_Your goal_.
Set the data down once more, exactly as it is written.
[Data in this exercise]
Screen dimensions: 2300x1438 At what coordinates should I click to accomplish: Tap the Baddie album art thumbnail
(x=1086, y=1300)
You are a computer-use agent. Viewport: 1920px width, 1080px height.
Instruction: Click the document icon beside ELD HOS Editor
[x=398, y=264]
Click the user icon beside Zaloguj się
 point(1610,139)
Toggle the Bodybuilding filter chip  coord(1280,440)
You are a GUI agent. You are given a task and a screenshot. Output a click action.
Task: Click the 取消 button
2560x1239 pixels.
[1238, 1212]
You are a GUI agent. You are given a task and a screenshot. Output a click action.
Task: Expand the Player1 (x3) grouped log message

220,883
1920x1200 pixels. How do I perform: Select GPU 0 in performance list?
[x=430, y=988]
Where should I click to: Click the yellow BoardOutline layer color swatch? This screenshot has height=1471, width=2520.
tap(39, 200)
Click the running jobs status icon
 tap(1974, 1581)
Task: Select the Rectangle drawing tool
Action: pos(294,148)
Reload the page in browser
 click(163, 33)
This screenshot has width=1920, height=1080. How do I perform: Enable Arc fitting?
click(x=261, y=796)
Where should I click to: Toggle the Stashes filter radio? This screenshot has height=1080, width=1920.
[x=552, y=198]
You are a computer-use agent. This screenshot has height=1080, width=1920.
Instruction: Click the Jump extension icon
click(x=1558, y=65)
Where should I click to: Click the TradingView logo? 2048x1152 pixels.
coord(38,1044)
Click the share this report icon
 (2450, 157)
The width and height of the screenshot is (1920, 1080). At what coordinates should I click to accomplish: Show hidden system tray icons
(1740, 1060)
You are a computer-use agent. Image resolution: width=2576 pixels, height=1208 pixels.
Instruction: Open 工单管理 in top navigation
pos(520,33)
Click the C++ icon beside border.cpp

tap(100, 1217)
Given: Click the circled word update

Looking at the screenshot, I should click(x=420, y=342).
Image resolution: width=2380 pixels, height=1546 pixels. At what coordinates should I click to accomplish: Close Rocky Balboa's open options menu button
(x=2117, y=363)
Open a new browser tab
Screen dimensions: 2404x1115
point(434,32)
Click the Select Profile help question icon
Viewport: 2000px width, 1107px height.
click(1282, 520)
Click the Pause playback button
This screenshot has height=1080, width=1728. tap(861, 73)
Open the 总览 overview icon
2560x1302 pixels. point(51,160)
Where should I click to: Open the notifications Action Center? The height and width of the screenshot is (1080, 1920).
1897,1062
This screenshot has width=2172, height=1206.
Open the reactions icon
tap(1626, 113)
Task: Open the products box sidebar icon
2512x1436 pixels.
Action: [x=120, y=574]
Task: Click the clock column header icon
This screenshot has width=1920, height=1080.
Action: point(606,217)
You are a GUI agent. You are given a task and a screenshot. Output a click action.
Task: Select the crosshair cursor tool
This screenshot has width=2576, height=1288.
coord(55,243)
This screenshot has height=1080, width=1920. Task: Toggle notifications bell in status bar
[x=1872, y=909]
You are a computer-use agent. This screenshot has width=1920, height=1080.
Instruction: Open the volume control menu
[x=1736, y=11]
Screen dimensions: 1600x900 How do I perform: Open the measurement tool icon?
[/Data in this exercise]
_Your solution_.
Screen dimensions: 2300x1438 At what coordinates should I click to accomplish: Tap the Baddie album art thumbnail
(x=1086, y=1300)
You are a computer-use agent. Viewport: 1920px width, 1080px height.
Instruction: Click the document icon beside ELD HOS Editor
[x=398, y=264]
Click the user icon beside Zaloguj się
 point(1610,139)
Toggle the Bodybuilding filter chip  coord(1280,440)
You are a GUI agent. You are given a task and a screenshot. Output a click action.
Task: Click the 取消 button
2560x1239 pixels.
[1238, 1212]
You are a GUI agent. You are given a task and a screenshot. Output a click action.
Task: Expand the Player1 (x3) grouped log message

220,883
1920x1200 pixels. How do I perform: Select GPU 0 in performance list?
[x=430, y=988]
Where should I click to: Click the yellow BoardOutline layer color swatch? This screenshot has height=1471, width=2520.
tap(39, 200)
Click the running jobs status icon
 tap(1974, 1581)
Task: Select the Rectangle drawing tool
Action: pos(294,148)
Reload the page in browser
 click(163, 33)
This screenshot has width=1920, height=1080. How do I perform: Enable Arc fitting?
click(x=261, y=796)
Where should I click to: Toggle the Stashes filter radio? This screenshot has height=1080, width=1920.
[x=552, y=198]
You are a computer-use agent. This screenshot has height=1080, width=1920.
Instruction: Click the Jump extension icon
click(x=1558, y=65)
Where should I click to: Click the TradingView logo? 2048x1152 pixels.
coord(38,1044)
Click the share this report icon
 (2450, 157)
The width and height of the screenshot is (1920, 1080). At what coordinates should I click to accomplish: Show hidden system tray icons
(1740, 1060)
You are a computer-use agent. Image resolution: width=2576 pixels, height=1208 pixels.
Instruction: Open 工单管理 in top navigation
pos(520,33)
Click the C++ icon beside border.cpp

tap(100, 1217)
Given: Click the circled word update

Looking at the screenshot, I should click(x=420, y=342).
Image resolution: width=2380 pixels, height=1546 pixels. At what coordinates should I click to accomplish: Close Rocky Balboa's open options menu button
(x=2117, y=363)
Open a new browser tab
Screen dimensions: 2404x1115
point(434,32)
Click the Select Profile help question icon
Viewport: 2000px width, 1107px height.
click(1282, 520)
Click the Pause playback button
This screenshot has height=1080, width=1728. tap(861, 73)
Open the 总览 overview icon
2560x1302 pixels. point(51,160)
Where should I click to: Open the notifications Action Center? The height and width of the screenshot is (1080, 1920).
1897,1062
This screenshot has width=2172, height=1206.
Open the reactions icon
tap(1626, 113)
Task: Open the products box sidebar icon
2512x1436 pixels.
Action: [x=120, y=574]
Task: Click the clock column header icon
This screenshot has width=1920, height=1080.
Action: point(606,217)
You are a GUI agent. You are given a task and a screenshot. Output a click action.
Task: Select the crosshair cursor tool
This screenshot has width=2576, height=1288.
coord(55,243)
This screenshot has height=1080, width=1920. Task: Toggle notifications bell in status bar
[x=1872, y=909]
You are a computer-use agent. This screenshot has width=1920, height=1080.
Instruction: Open the volume control menu
[x=1736, y=11]
Screen dimensions: 1600x900 How do I perform: Open the measurement tool icon?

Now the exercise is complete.